Ryan Crocker (Credit: AP)

A former U.S. Ambassador to numerous countries throughout the Middle East is concerned that the increase in sanctions on Iran being weighed in Congress may actually hurt the ongoing efforts to confront Tehran’s nuclear program.

Part of the current U.S. strategy in forcing Iran to divulge more about and rein in its nuclear program is the use of economic sanctions. Rather than forcing a new conciliatory posture from Iran, former U.S. Ambassador Ryan Crocker believes a new wave of U.S.-imposed unilateral sanctions could instead have a chilling effect on efforts to diplomatically solve the standoff.

“Sanctions are easy to do, and afterwards we can tell ourselves that, ‘By God, we’ve really stuck it to them,’” Crocker said in an interview with the Los Angeles Times. “But it seems to me that the more you press this regime, the more they dig in.”

In his role as a member of The Iran Project, a bipartisan expert panel examining the Iranian nuclear standoff, Crocker signed a report issued last month that stressed many of the same points as in his L.A. Times interview. “The United States should now dedicate as much energy and creativity to negotiating directly with Iran as it has to assembling a broad international coalition to pressure and isolate Iran,” the report suggested, noting that the current sanctions strategy has the potential to backfire.

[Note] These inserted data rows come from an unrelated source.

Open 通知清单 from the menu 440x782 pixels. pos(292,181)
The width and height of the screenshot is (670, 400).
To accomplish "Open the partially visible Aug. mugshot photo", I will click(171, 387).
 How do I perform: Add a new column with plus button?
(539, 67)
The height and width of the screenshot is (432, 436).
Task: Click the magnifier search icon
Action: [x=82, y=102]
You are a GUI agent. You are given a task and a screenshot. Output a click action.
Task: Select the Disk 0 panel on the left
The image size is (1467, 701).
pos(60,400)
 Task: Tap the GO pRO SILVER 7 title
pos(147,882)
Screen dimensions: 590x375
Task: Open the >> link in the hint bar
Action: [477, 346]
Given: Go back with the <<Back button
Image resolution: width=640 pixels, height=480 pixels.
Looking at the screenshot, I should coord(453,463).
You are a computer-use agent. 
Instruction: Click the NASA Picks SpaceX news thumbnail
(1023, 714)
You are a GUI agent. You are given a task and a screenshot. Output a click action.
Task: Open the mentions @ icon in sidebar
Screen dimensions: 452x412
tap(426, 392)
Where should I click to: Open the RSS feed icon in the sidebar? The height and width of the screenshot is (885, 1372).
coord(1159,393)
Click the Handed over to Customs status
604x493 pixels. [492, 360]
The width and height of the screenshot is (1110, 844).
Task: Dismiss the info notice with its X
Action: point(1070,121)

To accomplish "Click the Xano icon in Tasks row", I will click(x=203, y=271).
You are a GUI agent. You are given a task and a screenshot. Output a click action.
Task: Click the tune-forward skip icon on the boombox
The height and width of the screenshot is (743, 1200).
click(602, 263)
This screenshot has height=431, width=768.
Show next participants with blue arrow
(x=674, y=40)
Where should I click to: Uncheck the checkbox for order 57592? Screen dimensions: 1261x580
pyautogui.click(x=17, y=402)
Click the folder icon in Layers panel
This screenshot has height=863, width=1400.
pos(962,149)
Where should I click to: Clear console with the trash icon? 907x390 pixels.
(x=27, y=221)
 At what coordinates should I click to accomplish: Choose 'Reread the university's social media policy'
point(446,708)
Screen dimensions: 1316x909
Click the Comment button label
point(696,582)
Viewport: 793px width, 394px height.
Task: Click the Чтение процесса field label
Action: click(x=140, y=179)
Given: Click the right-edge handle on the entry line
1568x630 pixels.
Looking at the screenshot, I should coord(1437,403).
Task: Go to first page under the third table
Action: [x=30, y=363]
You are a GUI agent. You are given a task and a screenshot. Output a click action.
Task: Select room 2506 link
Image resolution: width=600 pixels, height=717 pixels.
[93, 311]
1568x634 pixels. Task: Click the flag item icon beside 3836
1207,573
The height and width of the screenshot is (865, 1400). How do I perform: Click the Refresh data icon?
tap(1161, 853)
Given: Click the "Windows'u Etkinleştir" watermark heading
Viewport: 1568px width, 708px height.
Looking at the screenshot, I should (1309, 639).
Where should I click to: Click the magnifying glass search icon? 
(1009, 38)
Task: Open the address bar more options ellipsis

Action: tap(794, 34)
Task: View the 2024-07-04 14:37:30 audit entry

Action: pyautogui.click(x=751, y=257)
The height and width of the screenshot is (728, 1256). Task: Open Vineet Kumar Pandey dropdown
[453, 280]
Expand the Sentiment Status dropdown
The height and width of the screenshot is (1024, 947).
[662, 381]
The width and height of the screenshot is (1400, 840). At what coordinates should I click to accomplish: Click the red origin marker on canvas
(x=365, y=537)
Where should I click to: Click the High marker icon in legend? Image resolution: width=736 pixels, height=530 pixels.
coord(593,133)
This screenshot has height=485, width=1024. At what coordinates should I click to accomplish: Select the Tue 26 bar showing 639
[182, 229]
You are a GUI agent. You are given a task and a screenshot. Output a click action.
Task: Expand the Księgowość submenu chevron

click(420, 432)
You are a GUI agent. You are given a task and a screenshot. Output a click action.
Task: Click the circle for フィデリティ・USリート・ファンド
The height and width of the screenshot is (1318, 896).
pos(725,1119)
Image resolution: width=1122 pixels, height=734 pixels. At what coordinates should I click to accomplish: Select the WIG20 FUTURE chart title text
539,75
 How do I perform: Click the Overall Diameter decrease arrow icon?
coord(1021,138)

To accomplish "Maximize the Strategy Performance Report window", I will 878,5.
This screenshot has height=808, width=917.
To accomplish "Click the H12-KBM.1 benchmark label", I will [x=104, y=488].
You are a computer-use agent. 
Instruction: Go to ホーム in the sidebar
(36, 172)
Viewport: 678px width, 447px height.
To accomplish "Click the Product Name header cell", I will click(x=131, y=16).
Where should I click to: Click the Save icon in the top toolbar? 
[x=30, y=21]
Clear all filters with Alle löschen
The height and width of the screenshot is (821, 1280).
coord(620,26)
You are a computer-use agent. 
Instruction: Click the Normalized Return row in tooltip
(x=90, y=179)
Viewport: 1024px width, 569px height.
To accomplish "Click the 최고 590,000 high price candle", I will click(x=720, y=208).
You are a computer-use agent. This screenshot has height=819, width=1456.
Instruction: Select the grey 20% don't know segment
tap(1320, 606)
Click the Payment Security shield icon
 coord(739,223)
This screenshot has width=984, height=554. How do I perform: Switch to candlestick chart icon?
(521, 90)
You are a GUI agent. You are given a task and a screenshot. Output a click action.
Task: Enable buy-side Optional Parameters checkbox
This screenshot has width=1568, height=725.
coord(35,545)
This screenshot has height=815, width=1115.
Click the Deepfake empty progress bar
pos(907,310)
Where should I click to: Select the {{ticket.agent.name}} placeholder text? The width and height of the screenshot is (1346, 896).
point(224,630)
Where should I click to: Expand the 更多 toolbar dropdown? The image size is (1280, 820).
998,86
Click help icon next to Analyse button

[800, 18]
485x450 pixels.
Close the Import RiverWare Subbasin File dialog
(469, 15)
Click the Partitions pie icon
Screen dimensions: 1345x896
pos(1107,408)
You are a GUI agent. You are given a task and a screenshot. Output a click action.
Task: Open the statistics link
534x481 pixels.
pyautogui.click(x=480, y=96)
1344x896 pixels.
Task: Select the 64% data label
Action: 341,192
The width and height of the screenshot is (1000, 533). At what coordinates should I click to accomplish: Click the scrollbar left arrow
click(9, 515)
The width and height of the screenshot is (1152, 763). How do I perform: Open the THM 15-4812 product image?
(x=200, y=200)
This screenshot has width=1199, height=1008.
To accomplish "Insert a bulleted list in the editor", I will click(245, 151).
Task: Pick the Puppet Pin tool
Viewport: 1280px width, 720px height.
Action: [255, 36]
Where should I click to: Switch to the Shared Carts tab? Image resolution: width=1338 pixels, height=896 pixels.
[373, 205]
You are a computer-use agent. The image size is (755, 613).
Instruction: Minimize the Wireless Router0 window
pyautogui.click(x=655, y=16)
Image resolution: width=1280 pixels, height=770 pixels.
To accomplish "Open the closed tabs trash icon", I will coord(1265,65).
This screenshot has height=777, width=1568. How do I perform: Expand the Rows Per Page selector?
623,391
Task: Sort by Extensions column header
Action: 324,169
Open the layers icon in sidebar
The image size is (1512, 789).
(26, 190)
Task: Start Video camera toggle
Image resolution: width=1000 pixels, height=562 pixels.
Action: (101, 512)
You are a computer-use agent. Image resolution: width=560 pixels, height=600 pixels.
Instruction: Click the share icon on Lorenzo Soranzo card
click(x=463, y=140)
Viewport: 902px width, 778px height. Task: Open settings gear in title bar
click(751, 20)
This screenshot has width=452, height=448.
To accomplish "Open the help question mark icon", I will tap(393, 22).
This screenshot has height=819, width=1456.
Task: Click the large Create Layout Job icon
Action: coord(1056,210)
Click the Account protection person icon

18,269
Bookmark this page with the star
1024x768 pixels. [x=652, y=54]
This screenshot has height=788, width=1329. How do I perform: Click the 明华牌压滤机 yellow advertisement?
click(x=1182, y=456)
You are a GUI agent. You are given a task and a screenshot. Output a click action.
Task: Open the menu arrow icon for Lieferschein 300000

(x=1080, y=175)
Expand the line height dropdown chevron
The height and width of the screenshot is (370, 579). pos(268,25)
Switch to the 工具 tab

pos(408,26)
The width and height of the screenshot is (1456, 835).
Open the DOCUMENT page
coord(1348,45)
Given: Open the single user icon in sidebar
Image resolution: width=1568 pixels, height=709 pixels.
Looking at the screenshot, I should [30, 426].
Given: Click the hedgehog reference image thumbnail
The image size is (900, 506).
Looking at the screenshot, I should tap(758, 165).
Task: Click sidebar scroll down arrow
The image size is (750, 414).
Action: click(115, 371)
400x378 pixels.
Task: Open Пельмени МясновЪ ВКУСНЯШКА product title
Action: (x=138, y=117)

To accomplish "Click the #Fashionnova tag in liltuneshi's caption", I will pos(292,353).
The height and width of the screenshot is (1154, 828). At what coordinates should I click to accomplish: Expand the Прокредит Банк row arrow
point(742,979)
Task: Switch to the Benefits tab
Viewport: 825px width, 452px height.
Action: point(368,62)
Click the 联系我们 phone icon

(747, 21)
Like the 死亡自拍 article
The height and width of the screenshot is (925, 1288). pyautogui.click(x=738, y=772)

Secretary of State John Kerry sought to stress a similar view to Congress in April, asking the Senate Foreign Relations Committee to delay any new sanctions push until at the very least after Iran’s upcoming presidential elections. “There’s an enormous amount of jockeying going on, with the obvious normal tension between hard-liners and people who want to make an agreement,” Kerry explained during a committee hearing. “We don’t need to spin this up at this point in time. … You need to leave us the window to try to work the diplomatic channel.”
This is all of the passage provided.